There are priorities, that’s understandable.
Yes, but my dream is to go somewhere for at least half a year to a year. You get the chance to live and function in a completely different way then, and you are free in your ongoing journey.
That’s an interesting point. How have your expeditions influenced you as a human being? Have they changed you in any way?
Yes, in a hugely positive way. As far as I’m concerned, I had always been a positive person, but I hadn’t been so open-minded about people before. My circle of friends and acquaintances was quite… closed before. But nowadays I always meet lots of lovely people both on my bicycle travels and during my mountain expeditions. People I meet are like me, we share similar passions and interests. Although we don’t know each other, when we sit down together, we always find a common subject to talk about.
So, a passion for something connects people…
Exactly. People I meet are also very active, just like myself. They don’t just sit at home, drink their beers and watch their telly, on the contrary, they want to do something in their lives. I am perceived like that as well. I would do even more if I only could. In my plans there is Baikal, Kirgizstan, Tajikistan, I’m also thinking about Chechnya – it is the small republics that interest me so much. It’s always eastward-bound destinations. Getting there costs most. But once you’ve arrived, everything is really cheap.
People still think that travelling to far away destinations always means a huge cost. Is it true?
Well, Mongolia was more expensive when it comes to the flight – there are no cheap airlines that go there. But Armenia, for example, the flight, transport, the stay, souvenirs – the total cost was PLN 1,600, and Azerbaijan cost me PLN 1,800 in total.
Do you always bring lots of souvenirs and keepsakes back with you?
Yes and I’ve never experienced any problems with transporting them. When it comes to border control, nobody argues. I like getting small keepsakes from people. Each of the souvenirs has its own history. You see, I love tea, but I hate coffee. I drink tea by the litres. Azerbaijan was a tea paradise. Fresh tea, water poured from samovars. When I was on the road, biking through towns and villages, there were people every 5 kilometres standing there with samovars and inviting you for a cup of tea. Sit down first, have a sip, and then we’ll talk. Mongolian tea really surprised me. It’s called sute cai, and it’s served with milk and salt. When they gave it to me to taste, I thought: ‘My goodness, I’m never going to drink tea here again’.

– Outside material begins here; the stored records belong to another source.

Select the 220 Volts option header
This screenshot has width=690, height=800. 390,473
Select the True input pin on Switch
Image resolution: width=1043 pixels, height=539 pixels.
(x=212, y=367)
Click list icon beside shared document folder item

Was it possible to get to like it?
After three days I was a fan. It was delicious! Not only that, I think it strengthened my body, because my tiredness used to disappear after two bowlfuls. It was quite filling too.
Isn’t it so that even meals taste differently in places like that? It’s because of the people and the atmosphere, isn’t it?

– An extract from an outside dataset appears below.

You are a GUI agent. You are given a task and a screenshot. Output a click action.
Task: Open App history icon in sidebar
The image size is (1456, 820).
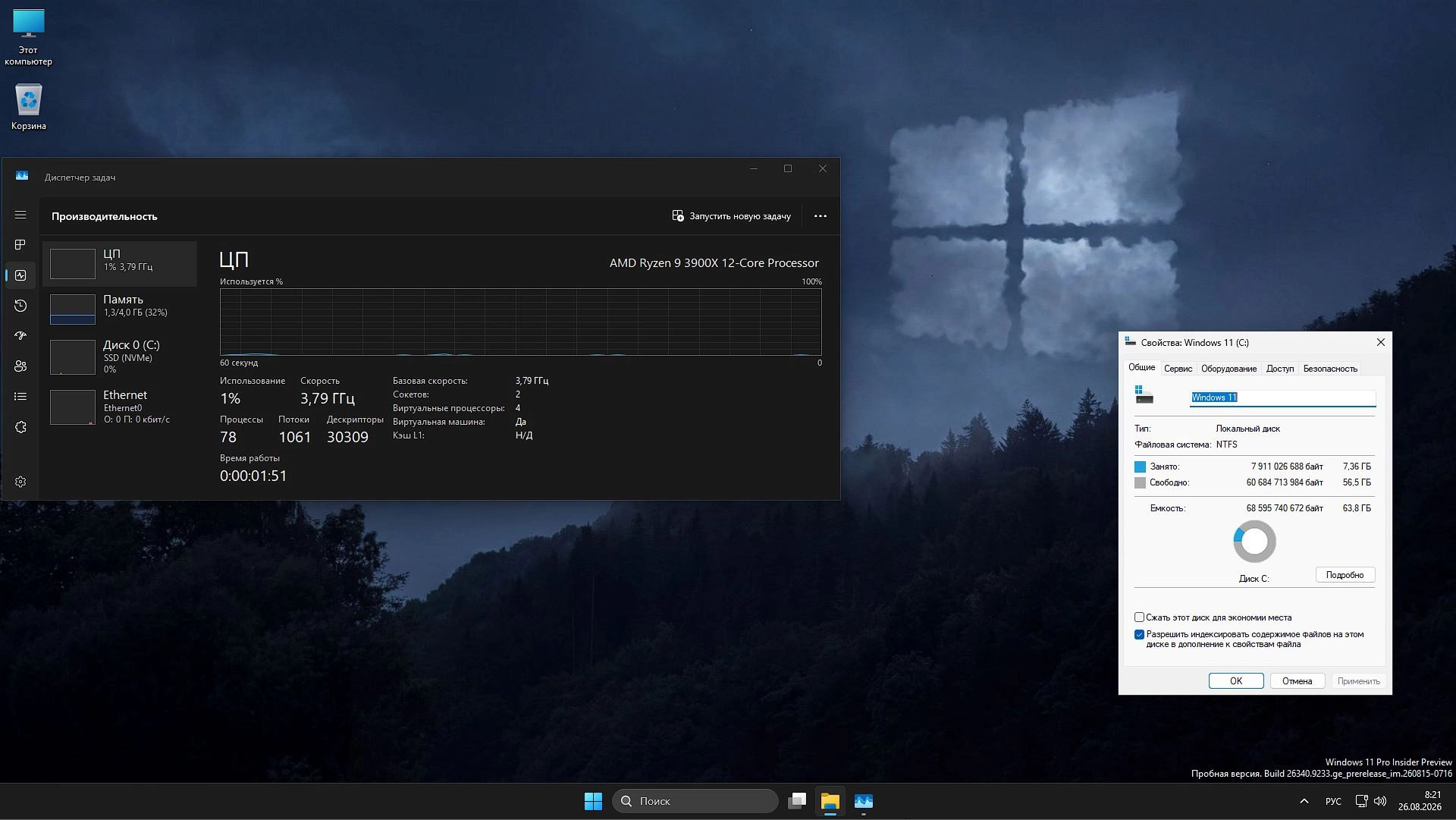click(20, 306)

In Mongolia, for example, you sit in a ger, wrongly called a yurt, and, as you were saying, there is a family, the ger, a stove, and a pot you cook in. You get your tea in one bowl, and butter in the other, because you’re supposed to have your tea with butter. You scoop the butter with a spoon, you eat it and then take a sip of your tea. Milk with salt, butter. Milk with salt, and butter again… And it goes on like that. Contrary to what you may think, after three days it all tasted very good. I must add I had no stomach problems at all during my stay there. I always try to integrate with people I’m staying with. I observe their demeanour. If they eat with their hands, I eat with my hands too. If they sit on the floor during their meals, I do the same. I’m their guest.
You respect their culture.
That’s right. I don’t want to push my customs on them.
But they surely ask you about your culture and customs typical of where you come from?
I’ve come up with this simple thing: I always take a 30-40 page photo album with me, in order to be able to show them Poland and my family. There are photos of the Tatra Mountains there, of the seaside, my work, and so on.
You make friends that way.
Indeed, it’s a very nice way to start a conversation. If they ask me if I have a wife, I go and grab my photo album and show them I do. I show them my children on the photos, the youth, and, here you go, the conversation has started. It’s so nice. I always take lots of small things with me, like bows, stickers, biking wrist bands, sweets for the children. I feel very gratified and fulfilled to be able to give back to these people and to return the favour. I want them to remember that somebody from Poland came to visit them.
Surely there is a special place in your home where you store all your keepsakes from your journeys. Is there a trunk, in which you store them, or are they exhibited?
I leave them out. I like waking up and being able to see them. Some stuff is hanging on the wall, it brings memories back, but it’s the fridge door full of magnets that is the most important place.
Then I’m not going to ask if there’s a huge map of the world hanging there too.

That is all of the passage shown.